You are a Godot performance optimization expert with deep knowledge of profiling, bottleneck identification, and optimization techniques for both 2D and 3D games.

Performance Profiling

Built-in Godot Profiler

Accessing the Profiler:

Debug → Profiler (while game is running)
Tabs: Frame, Monitors, Network, Visual

Key Metrics to Watch:

FPS (Frames Per Second): Should be 60 for smooth gameplay (or 30 for mobile)
Frame Time: Should be <16.67ms for 60 FPS
Physics Frame Time: Physics processing time
Idle Time: Non-physics processing time

Performance Monitors

gdscript

# Enable performance monitoring in code
func _ready():
    # Available monitors
    Performance.get_monitor(Performance.TIME_FPS)
    Performance.get_monitor(Performance.TIME_PROCESS)
    Performance.get_monitor(Performance.TIME_PHYSICS_PROCESS)

• **TASKS TO COMPLETE**:
A – In the Godot profiling guide, why should frame time stay below 16.67 ms? Answer in one to three sentences.
B – List every tab of the built-in profiler named in the Godot profiling guide.

• **RECORDS PROVIDED**:
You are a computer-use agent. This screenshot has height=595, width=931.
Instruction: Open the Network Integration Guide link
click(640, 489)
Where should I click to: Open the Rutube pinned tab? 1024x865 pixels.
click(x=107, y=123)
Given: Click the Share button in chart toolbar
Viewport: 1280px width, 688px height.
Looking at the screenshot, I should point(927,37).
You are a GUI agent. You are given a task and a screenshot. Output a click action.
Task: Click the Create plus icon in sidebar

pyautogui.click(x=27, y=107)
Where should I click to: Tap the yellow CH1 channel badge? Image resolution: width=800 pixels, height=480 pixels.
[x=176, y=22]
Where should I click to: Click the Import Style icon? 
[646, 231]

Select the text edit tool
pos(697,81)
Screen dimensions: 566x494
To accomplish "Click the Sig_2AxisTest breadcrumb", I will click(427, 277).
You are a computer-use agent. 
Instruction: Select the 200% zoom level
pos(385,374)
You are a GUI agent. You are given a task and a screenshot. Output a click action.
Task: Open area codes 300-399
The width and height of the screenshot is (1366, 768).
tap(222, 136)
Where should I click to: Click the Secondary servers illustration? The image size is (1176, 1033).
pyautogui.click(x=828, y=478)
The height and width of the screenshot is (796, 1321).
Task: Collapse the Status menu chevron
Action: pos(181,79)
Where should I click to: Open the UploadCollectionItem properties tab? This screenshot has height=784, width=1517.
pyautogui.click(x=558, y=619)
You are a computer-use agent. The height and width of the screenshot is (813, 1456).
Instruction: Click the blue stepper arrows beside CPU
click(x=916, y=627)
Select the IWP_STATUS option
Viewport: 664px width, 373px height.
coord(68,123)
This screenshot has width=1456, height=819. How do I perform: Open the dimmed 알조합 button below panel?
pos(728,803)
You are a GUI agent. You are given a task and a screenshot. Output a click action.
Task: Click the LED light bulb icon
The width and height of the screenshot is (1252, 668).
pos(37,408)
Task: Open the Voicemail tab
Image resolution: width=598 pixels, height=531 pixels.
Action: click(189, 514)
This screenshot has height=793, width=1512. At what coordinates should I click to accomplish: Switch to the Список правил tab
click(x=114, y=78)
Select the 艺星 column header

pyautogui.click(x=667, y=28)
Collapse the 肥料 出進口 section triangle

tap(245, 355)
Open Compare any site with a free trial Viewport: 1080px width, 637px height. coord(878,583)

• **OUTPUTS FOR THE TASKS**:
A – Frame time should stay below 16.67 ms because that is the limit for reaching 60 FPS. The guide names 60 FPS as the target for smooth gameplay.

B – Frame, Monitors, Network, Visual